Model discovery for dynamical systems with complex-valued product units
For researchers in dynamical systems and model discovery, this method eliminates the need for predefined candidate functions, enabling discovery of equations with fractional or negative exponents directly from data.
The paper introduces a data-driven method using complex-valued product-unit networks to discover governing equations of dynamical systems without requiring a predefined library of candidate functions. It recovers exact equations in 70-90% of trials across chaotic benchmarks and achieves stable predictions on real-world gait data with RMSE of 12-14% of signal amplitude.
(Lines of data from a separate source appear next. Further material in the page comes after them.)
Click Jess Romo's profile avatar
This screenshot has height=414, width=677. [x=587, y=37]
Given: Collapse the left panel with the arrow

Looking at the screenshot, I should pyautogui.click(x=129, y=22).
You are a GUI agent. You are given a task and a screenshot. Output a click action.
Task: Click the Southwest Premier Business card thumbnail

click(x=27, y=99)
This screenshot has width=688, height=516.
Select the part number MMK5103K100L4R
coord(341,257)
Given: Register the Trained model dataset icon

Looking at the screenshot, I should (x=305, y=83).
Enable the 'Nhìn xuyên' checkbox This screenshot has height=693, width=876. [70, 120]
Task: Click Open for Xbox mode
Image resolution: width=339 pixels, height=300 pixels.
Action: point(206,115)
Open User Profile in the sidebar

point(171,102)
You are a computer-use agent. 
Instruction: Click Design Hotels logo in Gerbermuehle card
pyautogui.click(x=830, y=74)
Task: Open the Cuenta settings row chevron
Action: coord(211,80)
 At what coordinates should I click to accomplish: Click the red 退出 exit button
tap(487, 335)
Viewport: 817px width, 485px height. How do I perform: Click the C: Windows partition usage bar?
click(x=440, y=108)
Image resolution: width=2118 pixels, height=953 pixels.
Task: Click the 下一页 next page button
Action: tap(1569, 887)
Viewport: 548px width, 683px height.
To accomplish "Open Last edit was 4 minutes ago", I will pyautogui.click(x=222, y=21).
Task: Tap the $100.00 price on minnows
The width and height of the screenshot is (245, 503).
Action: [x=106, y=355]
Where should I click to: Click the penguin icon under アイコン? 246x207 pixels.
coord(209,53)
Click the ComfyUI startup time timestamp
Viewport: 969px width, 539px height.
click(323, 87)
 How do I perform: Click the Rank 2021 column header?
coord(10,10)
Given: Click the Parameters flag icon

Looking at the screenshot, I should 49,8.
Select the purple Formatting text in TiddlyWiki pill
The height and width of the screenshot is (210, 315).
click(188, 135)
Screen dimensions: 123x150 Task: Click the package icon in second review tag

Discovering the governing equations of a dynamical system from observed trajectories provides deeper insight into its structure than mere prediction of future states. We present a data-driven approach to model discovery based on complex-valued product-unit networks, in which each unit represents a complex monomial and the network output is a sparse linear combination of such monomials. In contrast to established library-based methods such as SINDy, our approach does not require a predefined set of candidate functions: the relevant monomials, including those with fractional or negative exponents, are learned directly from data. Across four chaotic benchmark systems (Lorenz63, Lorenz84, the Four-Wing attractor, and a fractional variant of Lorenz63), we recover the exact governing equations in 90% of trials for the first three systems, and in 70-90% of trials for the fractional case, using at least 3000 training points. Applied to real-world human-gait accelerometer signals, the model produced stable trajectories with bounded prediction errors, corresponding to an RMSE of approximately 12-14% of the signal amplitude range over a test horizon three times longer than the training interval, demonstrating its potential for high-dimensional systems in which analytic equations are unavailable.